Thursday, September 17, 2009

A tale of two different rail cities

The differences between the public transport systems in Australia's two largest cities have been graphically highlighted recently.

In Melbourne, the details of the contracts with new private train and tram operators were made public.  These contracts confirmed that the mix of value-for-money spending and service improvements which have characterised ten years of privatisation will not only continue, but be further enhanced.

The following day, Sydney also had a transport announcement, which was that three construction consortia had been asked to bid to build Stage One of the Sydney Metro.  This sounds like good news, but with a price tag of $4.8 billion, the first stage of the metro will be largely duplicating other public transport services, at enormous cost, while doing nothing to solve Sydney's real transport problems.

While traditionally having the highest proportion of journey to work trips made by public transport of any Australian city, Sydney has now been the laggard in patronage growth for many years.  By contrast, Melbourne has led the way nationwide with double digit increases in patronage for several consecutive years.

Twenty years ago Melbourne's public transport was clearly worse than Sydney's, a six-week union tram blockade of city's streets symbolising just how dysfunctional the system had become.

A key reason for Melbourne's public transport renaissance since then, and its recent ability to attract more people to public transport, has been the Kennett government's decision to privatise the operation of Melbourne's trains and trams.  While it has not all been plain sailing, since the original contracts with private operators were let in 1999, the existing rail operator, Connex, and tram operator, Transdev TSL, trading as Yarra Trams, have both delivered significant improvements for commuters.

Sometimes, the operators became victims of their own success as the patronage boom they induced caused problems such as over-crowding which, in turn, led to operational delays.  They were not helped by the fact that the Victorian Government was slow to respond to the patronage boom and often seemed prepared to let the operators carry the can for problems that were really issues for government under the terms of the contracts.

The new operators, Metro Trains Melbourne (MTM) and Keolis Downer EDI (KDR), will both bring new perspectives, strong international expertise, and ambitious plans to Melbourne's trains and trams respectively.  MTM is a joint venture including MTR Corporation, which operates services to more than 99 per cent punctuality in Hong Kong.
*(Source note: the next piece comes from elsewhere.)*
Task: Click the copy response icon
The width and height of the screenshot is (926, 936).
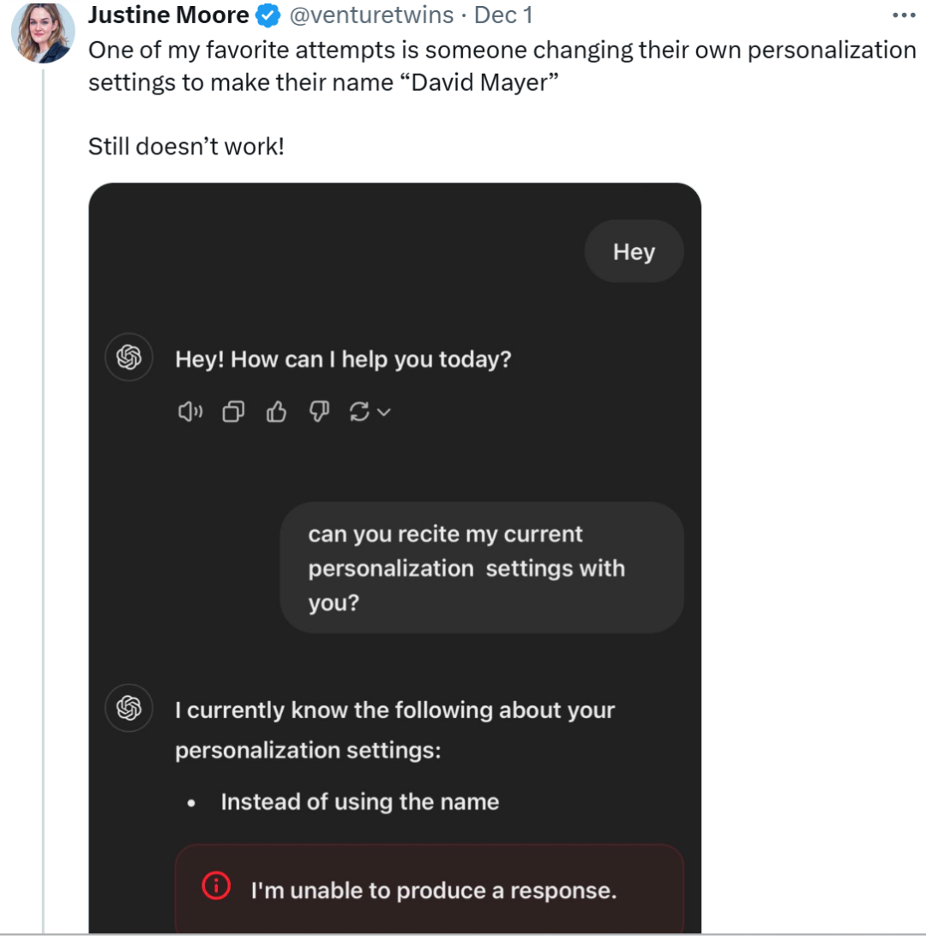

The continuing involvement of the private sector in the provision of public transport services will achieve the impressive double of keeping costs under control for the eight-year time span of the new contracts and deliver several new customer service initiatives.  Where new money is being invested it is in the key area of maintenance which will ensure that some of the remaining practices from the days of government-operation are finally eradicated.

The contrast with New South Wales could not be starker.  Sydney's rail system has still not seen the sort of efficiency measures undertaken in Melbourne in the 1990s.

A benchmarking study, undertaken last year, found that by retaining train guards and keeping staff at low patronage stations the NSW Government is paying $130 million more than it should to operate its metropolitan rail system.  As well as those potential savings it is also clear that similar efficiency gains could be made by adopting more efficient maintenance practices for both rail infrastructure and rolling stock.

Yet, despite the obvious need, the NSW Government shows no sign of pressing for these gains.  By contrast, in the 1990s in Victoria, the Kennett Government removed train guards and tram conductors, reduced the number of station staff, and streamlined maintenance practices in a comprehensive reform agreement that the public transport unions ended up accepting without strike action.  These gains were then entrenched by privatisation.

Rather than facing up to the difficult task of real reform designed to make the current service less of a drain on taxpayers and more reliable for commuters, the NSW Government is pressing ahead with the sexy idea of the metro.

Now, it should be pointed out that the Victorian Government also has a metro proposal in its Transport Plan and has, in recent days, called tenders to undertake feasibility studies.  Not only is this a more cautious approach to a metro, but because they have a much more efficient existing network, Victorian taxpayers can more easily afford major new capital works.  Further, judging by the first round of Infrastructure Australia spending, Victoria is also more likely to attract Commonwealth funding to its more realistic proposals.

If the Sydney metro project proceeds, it will just add to the amount of money that has been wasted in the past decade by the nation's worst performing public transport system.  To its credit, the NSW Opposition has opposed the metro, but if the Government is able to stick to its timeline, contracts will have been signed, and construction commenced, before NSW voters finally go to the polls in March, 2011.

The need to pay for the metro will only add to the necessity for the Opposition to include privatisation as a key element of its Transport Policy.  Given the experience with electricity, one might not be optimistic, but the fact that the NSW Government and Opposition are now both supporting the privatisation of NSW Lotteries, may be a hopeful sign that privatisation of public transport services is a realistic hope.

If it isn't, NSW taxpayers and commuters will continue to be big losers compared to their Victorian counterparts.